What to do ->
Could you rewrite all of the material below as a numbered list, leaving out the blank lines?

Data section ->
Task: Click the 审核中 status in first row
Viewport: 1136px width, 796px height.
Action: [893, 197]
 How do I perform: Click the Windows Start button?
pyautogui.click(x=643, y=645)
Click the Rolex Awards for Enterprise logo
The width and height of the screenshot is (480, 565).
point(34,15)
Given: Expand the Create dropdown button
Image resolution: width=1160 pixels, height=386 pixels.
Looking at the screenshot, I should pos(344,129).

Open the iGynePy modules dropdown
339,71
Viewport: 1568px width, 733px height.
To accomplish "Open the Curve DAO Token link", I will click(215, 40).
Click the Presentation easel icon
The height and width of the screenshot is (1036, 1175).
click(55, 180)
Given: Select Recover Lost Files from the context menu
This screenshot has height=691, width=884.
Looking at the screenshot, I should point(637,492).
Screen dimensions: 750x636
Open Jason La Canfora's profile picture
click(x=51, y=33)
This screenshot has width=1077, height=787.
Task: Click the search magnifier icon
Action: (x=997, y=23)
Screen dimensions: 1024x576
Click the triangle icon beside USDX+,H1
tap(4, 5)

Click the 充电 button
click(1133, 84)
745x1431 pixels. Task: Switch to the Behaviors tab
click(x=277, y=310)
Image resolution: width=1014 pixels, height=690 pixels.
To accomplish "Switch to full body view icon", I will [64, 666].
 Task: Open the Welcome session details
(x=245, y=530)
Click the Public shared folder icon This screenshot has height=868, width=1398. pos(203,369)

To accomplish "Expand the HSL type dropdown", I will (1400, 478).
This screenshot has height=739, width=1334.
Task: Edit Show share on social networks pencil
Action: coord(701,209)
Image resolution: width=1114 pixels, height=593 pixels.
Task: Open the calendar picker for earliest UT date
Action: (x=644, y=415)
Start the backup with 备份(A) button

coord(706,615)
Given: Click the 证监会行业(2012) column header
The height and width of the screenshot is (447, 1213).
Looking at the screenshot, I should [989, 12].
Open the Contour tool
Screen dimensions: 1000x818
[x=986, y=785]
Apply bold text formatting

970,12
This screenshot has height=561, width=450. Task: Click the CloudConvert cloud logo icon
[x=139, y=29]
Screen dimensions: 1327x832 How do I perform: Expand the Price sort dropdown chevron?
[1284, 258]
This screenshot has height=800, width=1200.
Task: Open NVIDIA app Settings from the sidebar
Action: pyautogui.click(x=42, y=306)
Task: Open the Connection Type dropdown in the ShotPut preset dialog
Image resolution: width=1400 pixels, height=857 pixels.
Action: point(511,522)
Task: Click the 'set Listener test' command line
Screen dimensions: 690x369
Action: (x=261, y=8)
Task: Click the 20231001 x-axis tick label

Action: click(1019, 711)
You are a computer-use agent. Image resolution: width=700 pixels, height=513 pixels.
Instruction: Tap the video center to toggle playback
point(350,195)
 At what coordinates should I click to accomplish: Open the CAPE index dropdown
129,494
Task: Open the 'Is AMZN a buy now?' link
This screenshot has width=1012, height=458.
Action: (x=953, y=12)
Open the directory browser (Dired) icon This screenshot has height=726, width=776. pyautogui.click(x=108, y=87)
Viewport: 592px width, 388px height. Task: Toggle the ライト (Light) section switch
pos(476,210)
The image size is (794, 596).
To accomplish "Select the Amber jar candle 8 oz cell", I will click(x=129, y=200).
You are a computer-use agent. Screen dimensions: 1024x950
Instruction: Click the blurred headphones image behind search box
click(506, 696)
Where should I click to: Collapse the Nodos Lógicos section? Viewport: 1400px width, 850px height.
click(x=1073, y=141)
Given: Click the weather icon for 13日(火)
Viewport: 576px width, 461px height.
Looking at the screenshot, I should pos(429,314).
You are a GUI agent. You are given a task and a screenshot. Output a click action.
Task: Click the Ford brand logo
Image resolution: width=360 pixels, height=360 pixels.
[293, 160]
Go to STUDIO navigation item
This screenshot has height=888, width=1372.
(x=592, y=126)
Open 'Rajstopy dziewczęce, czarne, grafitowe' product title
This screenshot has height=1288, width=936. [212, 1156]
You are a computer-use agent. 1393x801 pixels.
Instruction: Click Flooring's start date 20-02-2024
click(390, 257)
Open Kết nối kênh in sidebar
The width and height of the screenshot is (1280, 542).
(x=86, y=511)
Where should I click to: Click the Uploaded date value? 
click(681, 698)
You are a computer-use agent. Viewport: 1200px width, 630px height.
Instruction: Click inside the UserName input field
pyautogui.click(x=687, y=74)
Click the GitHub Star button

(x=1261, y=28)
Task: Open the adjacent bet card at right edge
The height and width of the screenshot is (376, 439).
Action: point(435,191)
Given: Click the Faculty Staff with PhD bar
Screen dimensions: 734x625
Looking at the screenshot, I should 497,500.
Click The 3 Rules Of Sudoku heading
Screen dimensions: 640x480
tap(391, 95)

Result of this task ->
1. Task: Click the 审核中 status in first row
2. Viewport: 1136px width, 796px height.
3. Action: [893, 197]
4.  How do I perform: Click the Windows Start button?
5. pyautogui.click(x=643, y=645)
6. Click the Rolex Awards for Enterprise logo
7. The width and height of the screenshot is (480, 565).
8. point(34,15)
9. Given: Expand the Create dropdown button
10. Image resolution: width=1160 pixels, height=386 pixels.
11. Looking at the screenshot, I should pos(344,129).
12. Open the iGynePy modules dropdown
13. 339,71
14. Viewport: 1568px width, 733px height.
15. To accomplish "Open the Curve DAO Token link", I will click(215, 40).
16. Click the Presentation easel icon
17. The height and width of the screenshot is (1036, 1175).
18. click(55, 180)
19. Given: Select Recover Lost Files from the context menu
20. This screenshot has height=691, width=884.
21. Looking at the screenshot, I should point(637,492).
22. Screen dimensions: 750x636
23. Open Jason La Canfora's profile picture
24. click(x=51, y=33)
25. This screenshot has width=1077, height=787.
26. Task: Click the search magnifier icon
27. Action: (x=997, y=23)
28. Screen dimensions: 1024x576
29. Click the triangle icon beside USDX+,H1
30. tap(4, 5)
31. Click the 充电 button
32. click(1133, 84)
33. 745x1431 pixels. Task: Switch to the Behaviors tab
34. click(x=277, y=310)
35. Image resolution: width=1014 pixels, height=690 pixels.
36. To accomplish "Switch to full body view icon", I will [64, 666].
37.  Task: Open the Welcome session details
38. (x=245, y=530)
39. Click the Public shared folder icon This screenshot has height=868, width=1398. pos(203,369)
40. To accomplish "Expand the HSL type dropdown", I will (1400, 478).
41. This screenshot has height=739, width=1334.
42. Task: Edit Show share on social networks pencil
43. Action: coord(701,209)
44. Image resolution: width=1114 pixels, height=593 pixels.
45. Task: Open the calendar picker for earliest UT date
46. Action: (x=644, y=415)
47. Start the backup with 备份(A) button
48. coord(706,615)
49. Given: Click the 证监会行业(2012) column header
50. The height and width of the screenshot is (447, 1213).
51. Looking at the screenshot, I should [989, 12].
52. Open the Contour tool
53. Screen dimensions: 1000x818
54. [x=986, y=785]
55. Apply bold text formatting
56. 970,12
57. This screenshot has height=561, width=450. Task: Click the CloudConvert cloud logo icon
58. [x=139, y=29]
59. Screen dimensions: 1327x832 How do I perform: Expand the Price sort dropdown chevron?
60. [1284, 258]
61. This screenshot has height=800, width=1200.
62. Task: Open NVIDIA app Settings from the sidebar
63. Action: pyautogui.click(x=42, y=306)
64. Task: Open the Connection Type dropdown in the ShotPut preset dialog
65. Image resolution: width=1400 pixels, height=857 pixels.
66. Action: point(511,522)
67. Task: Click the 'set Listener test' command line
68. Screen dimensions: 690x369
69. Action: (x=261, y=8)
70. Task: Click the 20231001 x-axis tick label
71. Action: click(1019, 711)
72. You are a computer-use agent. Image resolution: width=700 pixels, height=513 pixels.
73. Instruction: Tap the video center to toggle playback
74. point(350,195)
75.  At what coordinates should I click to accomplish: Open the CAPE index dropdown
76. 129,494
77. Task: Open the 'Is AMZN a buy now?' link
78. This screenshot has width=1012, height=458.
79. Action: (x=953, y=12)
80. Open the directory browser (Dired) icon This screenshot has height=726, width=776. pyautogui.click(x=108, y=87)
81. Viewport: 592px width, 388px height. Task: Toggle the ライト (Light) section switch
82. pos(476,210)
83. The image size is (794, 596).
84. To accomplish "Select the Amber jar candle 8 oz cell", I will click(x=129, y=200).
85. You are a computer-use agent. Screen dimensions: 1024x950
86. Instruction: Click the blurred headphones image behind search box
87. click(506, 696)
88. Where should I click to: Collapse the Nodos Lógicos section? Viewport: 1400px width, 850px height.
89. click(x=1073, y=141)
90. Given: Click the weather icon for 13日(火)
91. Viewport: 576px width, 461px height.
92. Looking at the screenshot, I should pos(429,314).
93. You are a GUI agent. You are given a task and a screenshot. Output a click action.
94. Task: Click the Ford brand logo
95. Image resolution: width=360 pixels, height=360 pixels.
96. [293, 160]
97. Go to STUDIO navigation item
98. This screenshot has height=888, width=1372.
99. (x=592, y=126)
100. Open 'Rajstopy dziewczęce, czarne, grafitowe' product title
101. This screenshot has height=1288, width=936. [212, 1156]
102. You are a computer-use agent. 1393x801 pixels.
103. Instruction: Click Flooring's start date 20-02-2024
104. click(390, 257)
105. Open Kết nối kênh in sidebar
106. The width and height of the screenshot is (1280, 542).
107. (x=86, y=511)
108. Where should I click to: Click the Uploaded date value? 
109. click(681, 698)
110. You are a computer-use agent. Viewport: 1200px width, 630px height.
111. Instruction: Click inside the UserName input field
112. pyautogui.click(x=687, y=74)
113. Click the GitHub Star button
114. (x=1261, y=28)
115. Task: Open the adjacent bet card at right edge
116. The height and width of the screenshot is (376, 439).
117. Action: point(435,191)
118. Given: Click the Faculty Staff with PhD bar
119. Screen dimensions: 734x625
120. Looking at the screenshot, I should 497,500.
121. Click The 3 Rules Of Sudoku heading
122. Screen dimensions: 640x480
123. tap(391, 95)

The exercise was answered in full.